__TASK DETAILS__.
Swap every "Where is" in the records below for "Where can I find", and leave all other text unchanged.
______________________________
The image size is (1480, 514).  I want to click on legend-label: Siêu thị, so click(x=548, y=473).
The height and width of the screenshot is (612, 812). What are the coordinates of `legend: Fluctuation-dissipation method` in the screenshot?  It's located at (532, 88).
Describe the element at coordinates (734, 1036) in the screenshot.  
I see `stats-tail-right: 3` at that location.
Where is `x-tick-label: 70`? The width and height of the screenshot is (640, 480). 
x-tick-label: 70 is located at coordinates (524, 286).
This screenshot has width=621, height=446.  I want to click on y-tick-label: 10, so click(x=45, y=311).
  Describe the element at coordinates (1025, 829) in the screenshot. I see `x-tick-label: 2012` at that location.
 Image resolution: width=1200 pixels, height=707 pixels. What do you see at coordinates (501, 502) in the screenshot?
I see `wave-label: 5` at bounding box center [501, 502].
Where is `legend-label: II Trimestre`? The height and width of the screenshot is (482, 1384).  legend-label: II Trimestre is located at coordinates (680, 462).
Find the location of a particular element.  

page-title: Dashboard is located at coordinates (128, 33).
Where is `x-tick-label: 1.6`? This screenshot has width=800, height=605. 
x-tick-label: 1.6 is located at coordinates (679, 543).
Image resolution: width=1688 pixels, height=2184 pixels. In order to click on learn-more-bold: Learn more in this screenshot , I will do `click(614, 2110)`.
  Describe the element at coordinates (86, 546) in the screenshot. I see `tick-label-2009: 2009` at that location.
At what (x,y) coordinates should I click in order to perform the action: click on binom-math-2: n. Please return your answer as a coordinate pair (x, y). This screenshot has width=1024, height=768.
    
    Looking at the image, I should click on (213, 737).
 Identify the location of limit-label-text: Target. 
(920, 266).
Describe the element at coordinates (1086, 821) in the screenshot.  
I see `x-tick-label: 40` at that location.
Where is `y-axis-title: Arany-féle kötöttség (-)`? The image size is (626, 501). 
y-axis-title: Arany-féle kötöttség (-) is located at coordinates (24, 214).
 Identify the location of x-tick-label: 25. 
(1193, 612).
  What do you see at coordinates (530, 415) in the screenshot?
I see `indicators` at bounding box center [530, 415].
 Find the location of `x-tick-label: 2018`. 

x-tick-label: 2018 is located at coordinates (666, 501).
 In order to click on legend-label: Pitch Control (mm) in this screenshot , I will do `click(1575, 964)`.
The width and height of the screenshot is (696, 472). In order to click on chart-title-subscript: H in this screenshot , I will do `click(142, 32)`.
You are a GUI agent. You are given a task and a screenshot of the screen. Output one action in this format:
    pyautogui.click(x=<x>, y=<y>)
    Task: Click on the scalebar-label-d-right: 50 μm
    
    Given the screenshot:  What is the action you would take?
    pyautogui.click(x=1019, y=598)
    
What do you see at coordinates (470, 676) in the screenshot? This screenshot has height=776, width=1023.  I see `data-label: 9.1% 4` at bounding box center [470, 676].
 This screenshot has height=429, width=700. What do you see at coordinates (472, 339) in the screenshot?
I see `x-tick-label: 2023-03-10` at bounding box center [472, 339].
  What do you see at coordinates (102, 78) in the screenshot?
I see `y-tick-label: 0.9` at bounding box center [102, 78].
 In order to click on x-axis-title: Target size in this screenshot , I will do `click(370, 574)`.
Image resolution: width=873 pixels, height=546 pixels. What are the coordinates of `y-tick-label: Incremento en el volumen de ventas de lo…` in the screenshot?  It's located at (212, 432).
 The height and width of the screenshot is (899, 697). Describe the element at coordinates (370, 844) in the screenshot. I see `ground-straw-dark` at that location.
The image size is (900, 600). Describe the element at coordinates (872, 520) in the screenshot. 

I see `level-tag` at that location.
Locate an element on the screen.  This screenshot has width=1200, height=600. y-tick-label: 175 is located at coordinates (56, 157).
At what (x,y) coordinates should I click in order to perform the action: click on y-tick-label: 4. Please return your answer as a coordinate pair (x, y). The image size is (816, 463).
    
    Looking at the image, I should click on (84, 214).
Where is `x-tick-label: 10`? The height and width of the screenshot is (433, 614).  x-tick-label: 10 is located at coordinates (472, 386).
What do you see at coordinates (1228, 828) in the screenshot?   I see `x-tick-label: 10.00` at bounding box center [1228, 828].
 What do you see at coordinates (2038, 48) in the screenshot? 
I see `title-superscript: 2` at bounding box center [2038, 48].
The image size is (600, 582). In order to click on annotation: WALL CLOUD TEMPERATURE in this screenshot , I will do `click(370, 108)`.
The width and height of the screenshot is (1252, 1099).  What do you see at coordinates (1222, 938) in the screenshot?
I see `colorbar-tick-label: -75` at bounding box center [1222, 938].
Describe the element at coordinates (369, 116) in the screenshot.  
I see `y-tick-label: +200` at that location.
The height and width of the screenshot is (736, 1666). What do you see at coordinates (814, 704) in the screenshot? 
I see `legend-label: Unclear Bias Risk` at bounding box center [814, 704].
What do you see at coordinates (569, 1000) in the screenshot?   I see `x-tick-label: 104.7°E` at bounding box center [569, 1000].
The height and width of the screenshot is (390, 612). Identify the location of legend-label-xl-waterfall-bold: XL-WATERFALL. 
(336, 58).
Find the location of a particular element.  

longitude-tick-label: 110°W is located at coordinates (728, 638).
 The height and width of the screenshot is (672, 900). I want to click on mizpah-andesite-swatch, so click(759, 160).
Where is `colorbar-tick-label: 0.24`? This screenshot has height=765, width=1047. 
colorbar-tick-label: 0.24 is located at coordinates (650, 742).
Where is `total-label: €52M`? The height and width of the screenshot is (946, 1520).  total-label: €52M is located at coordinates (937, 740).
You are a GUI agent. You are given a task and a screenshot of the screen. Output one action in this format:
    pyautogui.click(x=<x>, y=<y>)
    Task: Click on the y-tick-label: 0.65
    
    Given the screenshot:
______________________________
__RESPONSE__.
The image size is (1480, 514).  I want to click on legend-label: Siêu thị, so click(x=548, y=473).
The height and width of the screenshot is (612, 812). What are the coordinates of `legend: Fluctuation-dissipation method` in the screenshot?  It's located at (532, 88).
Describe the element at coordinates (734, 1036) in the screenshot.  
I see `stats-tail-right: 3` at that location.
Where can I find `x-tick-label: 70`? The width and height of the screenshot is (640, 480). 
x-tick-label: 70 is located at coordinates (524, 286).
This screenshot has width=621, height=446.  I want to click on y-tick-label: 10, so click(x=45, y=311).
  Describe the element at coordinates (1025, 829) in the screenshot. I see `x-tick-label: 2012` at that location.
 Image resolution: width=1200 pixels, height=707 pixels. What do you see at coordinates (501, 502) in the screenshot?
I see `wave-label: 5` at bounding box center [501, 502].
Where can I find `legend-label: II Trimestre`? The height and width of the screenshot is (482, 1384).  legend-label: II Trimestre is located at coordinates (680, 462).
Find the location of a particular element.  

page-title: Dashboard is located at coordinates (128, 33).
Where can I find `x-tick-label: 1.6`? This screenshot has width=800, height=605. 
x-tick-label: 1.6 is located at coordinates (679, 543).
Image resolution: width=1688 pixels, height=2184 pixels. In order to click on learn-more-bold: Learn more in this screenshot , I will do `click(614, 2110)`.
  Describe the element at coordinates (86, 546) in the screenshot. I see `tick-label-2009: 2009` at that location.
At what (x,y) coordinates should I click in order to perform the action: click on binom-math-2: n. Please return your answer as a coordinate pair (x, y). This screenshot has width=1024, height=768.
    
    Looking at the image, I should click on (213, 737).
 Identify the location of limit-label-text: Target. 
(920, 266).
Describe the element at coordinates (1086, 821) in the screenshot.  
I see `x-tick-label: 40` at that location.
Where can I find `y-axis-title: Arany-féle kötöttség (-)`? The image size is (626, 501). 
y-axis-title: Arany-féle kötöttség (-) is located at coordinates (24, 214).
 Identify the location of x-tick-label: 25. 
(1193, 612).
  What do you see at coordinates (530, 415) in the screenshot?
I see `indicators` at bounding box center [530, 415].
 Find the location of `x-tick-label: 2018`. 

x-tick-label: 2018 is located at coordinates (666, 501).
 In order to click on legend-label: Pitch Control (mm) in this screenshot , I will do `click(1575, 964)`.
The width and height of the screenshot is (696, 472). In order to click on chart-title-subscript: H in this screenshot , I will do `click(142, 32)`.
You are a GUI agent. You are given a task and a screenshot of the screen. Output one action in this format:
    pyautogui.click(x=<x>, y=<y>)
    Task: Click on the scalebar-label-d-right: 50 μm
    
    Given the screenshot:  What is the action you would take?
    pyautogui.click(x=1019, y=598)
    
What do you see at coordinates (470, 676) in the screenshot? This screenshot has height=776, width=1023.  I see `data-label: 9.1% 4` at bounding box center [470, 676].
 This screenshot has height=429, width=700. What do you see at coordinates (472, 339) in the screenshot?
I see `x-tick-label: 2023-03-10` at bounding box center [472, 339].
  What do you see at coordinates (102, 78) in the screenshot?
I see `y-tick-label: 0.9` at bounding box center [102, 78].
 In order to click on x-axis-title: Target size in this screenshot , I will do `click(370, 574)`.
Image resolution: width=873 pixels, height=546 pixels. What are the coordinates of `y-tick-label: Incremento en el volumen de ventas de lo…` in the screenshot?  It's located at (212, 432).
 The height and width of the screenshot is (899, 697). Describe the element at coordinates (370, 844) in the screenshot. I see `ground-straw-dark` at that location.
The image size is (900, 600). Describe the element at coordinates (872, 520) in the screenshot. 

I see `level-tag` at that location.
Locate an element on the screen.  This screenshot has width=1200, height=600. y-tick-label: 175 is located at coordinates (56, 157).
At what (x,y) coordinates should I click in order to perform the action: click on y-tick-label: 4. Please return your answer as a coordinate pair (x, y). The image size is (816, 463).
    
    Looking at the image, I should click on (84, 214).
Where can I find `x-tick-label: 10`? The height and width of the screenshot is (433, 614).  x-tick-label: 10 is located at coordinates (472, 386).
What do you see at coordinates (1228, 828) in the screenshot?   I see `x-tick-label: 10.00` at bounding box center [1228, 828].
 What do you see at coordinates (2038, 48) in the screenshot? 
I see `title-superscript: 2` at bounding box center [2038, 48].
The image size is (600, 582). In order to click on annotation: WALL CLOUD TEMPERATURE in this screenshot , I will do `click(370, 108)`.
The width and height of the screenshot is (1252, 1099).  What do you see at coordinates (1222, 938) in the screenshot?
I see `colorbar-tick-label: -75` at bounding box center [1222, 938].
Describe the element at coordinates (369, 116) in the screenshot.  
I see `y-tick-label: +200` at that location.
The height and width of the screenshot is (736, 1666). What do you see at coordinates (814, 704) in the screenshot? 
I see `legend-label: Unclear Bias Risk` at bounding box center [814, 704].
What do you see at coordinates (569, 1000) in the screenshot?   I see `x-tick-label: 104.7°E` at bounding box center [569, 1000].
The height and width of the screenshot is (390, 612). Identify the location of legend-label-xl-waterfall-bold: XL-WATERFALL. 
(336, 58).
Find the location of a particular element.  

longitude-tick-label: 110°W is located at coordinates (728, 638).
 The height and width of the screenshot is (672, 900). I want to click on mizpah-andesite-swatch, so click(759, 160).
Where can I find `colorbar-tick-label: 0.24`? This screenshot has height=765, width=1047. 
colorbar-tick-label: 0.24 is located at coordinates (650, 742).
Where can I find `total-label: €52M`? The height and width of the screenshot is (946, 1520).  total-label: €52M is located at coordinates (937, 740).
You are a GUI agent. You are given a task and a screenshot of the screen. Output one action in this format:
    pyautogui.click(x=<x>, y=<y>)
    Task: Click on the y-tick-label: 0.65
    
    Given the screenshot:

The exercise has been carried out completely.